Pythonパッケージインデックス(PyPI)は、パスワードリセットを通じてアカウントを乗っ取ることができるドメイン復活攻撃に対する新たな保護策を導入しました。
PyPIはオープンソースのPythonパッケージの公式リポジトリです。ソフトウェア開発者、プロダクトメンテナー、Pythonのライブラリやツール、フレームワークを扱う企業によって利用されています。
PyPIでソフトウェアを公開するプロジェクトのメンテナーのアカウントはメールアドレスに紐付けられています。一部のプロジェクトでは、そのメールアドレスがドメイン名に関連付けられています。
ドメイン名が失効すると、攻撃者がそのドメインを再登録し、メールサーバーを設定してアカウントのパスワードリセットを要求することで、PyPI上のプロジェクトを乗っ取ることが可能になります。
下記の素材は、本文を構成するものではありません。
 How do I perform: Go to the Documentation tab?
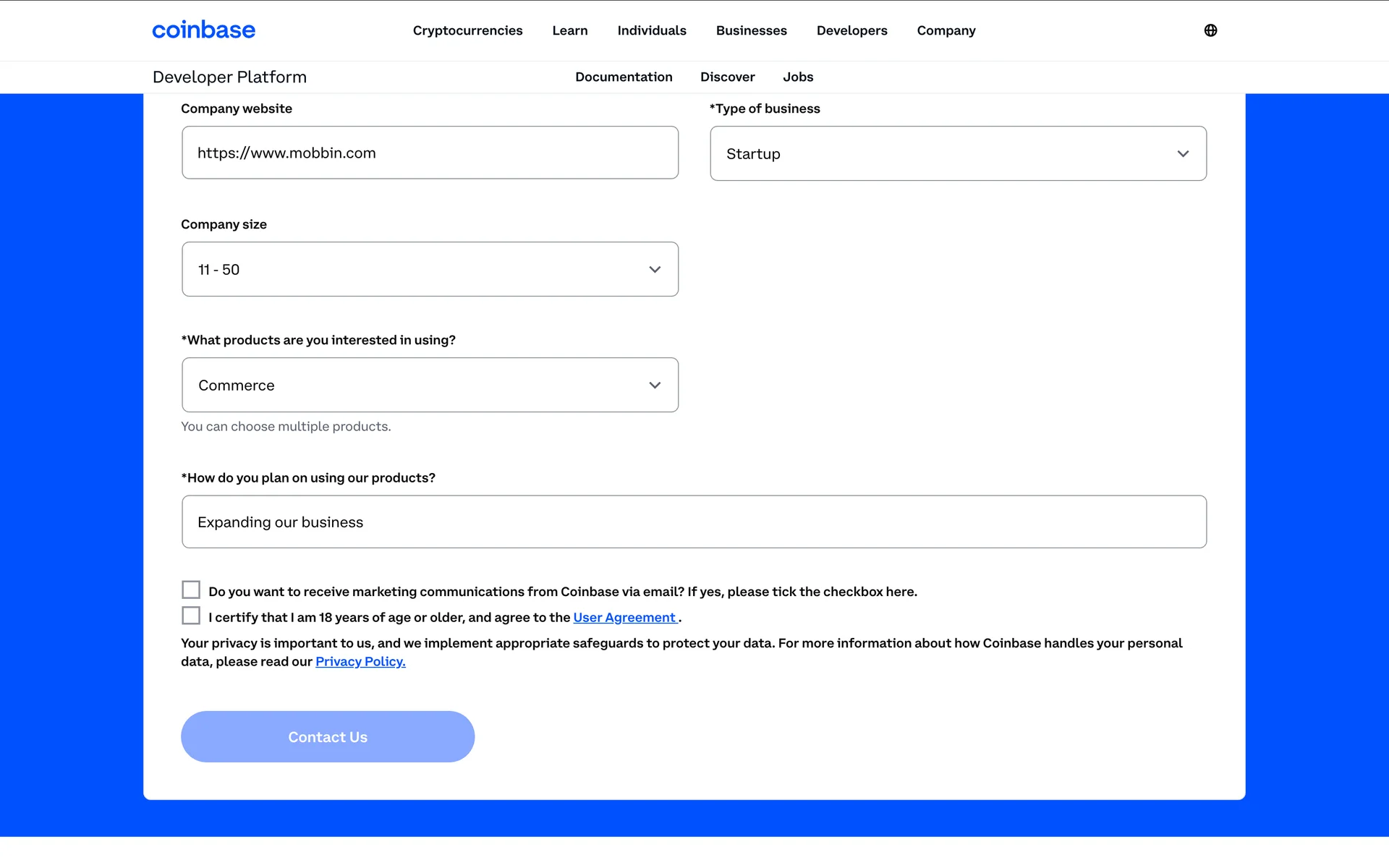pos(624,77)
このリスクは、乗っ取られたプロジェクトが人気のPythonパッケージの悪意あるバージョンを配布し、場合によってはpipで自動的にインストールされてしまうというサプライチェーン攻撃につながります。
このような攻撃の顕著な例としては、2022年5月に発生した「ctx」パッケージの侵害があり、脅威アクターがAmazon AWSのキーやアカウント認証情報を狙うコードを追加しました。
この問題に対処するため、PyPIはプラットフォーム上の認証済みメールアドレスのドメインが失効しているか、失効間近であるかをチェックし、それらのアドレスを未認証としてマークするようになりました。
技術的には、PyPIはDomainrのStatus APIを利用してドメインのライフサイクル(アクティブ、猶予期間、償還期間、削除待ち)を判定し、必要に応じてアカウントに対する措置を決定します。
出典:PyPI
メールアドレスがその状態に入ると、パスワードリセットやその他のアカウント復旧操作に使用できなくなり、たとえ攻撃者がドメインを登録しても悪用の機会がなくなります。
新しい対策は実際には4月から開発が始まり、状況を評価するための試験的なスキャンが実施されました。最終的に2025年6月から毎日スキャンが導入され、以降1,800件以上のメールアドレスが新システムで未認証となっています。
この対策は完全ではなく、すべての攻撃シナリオに十分とは言えませんが、失効したドメインの悪用によるPyPIアカウント乗っ取りリスクを大幅に低減します。
PyPIは、アカウントの混乱を避けるためにカスタムドメインでないバックアップ用メールアドレスを追加し、アカウントの乗っ取り対策として二要素認証を有効にすることを推奨しています。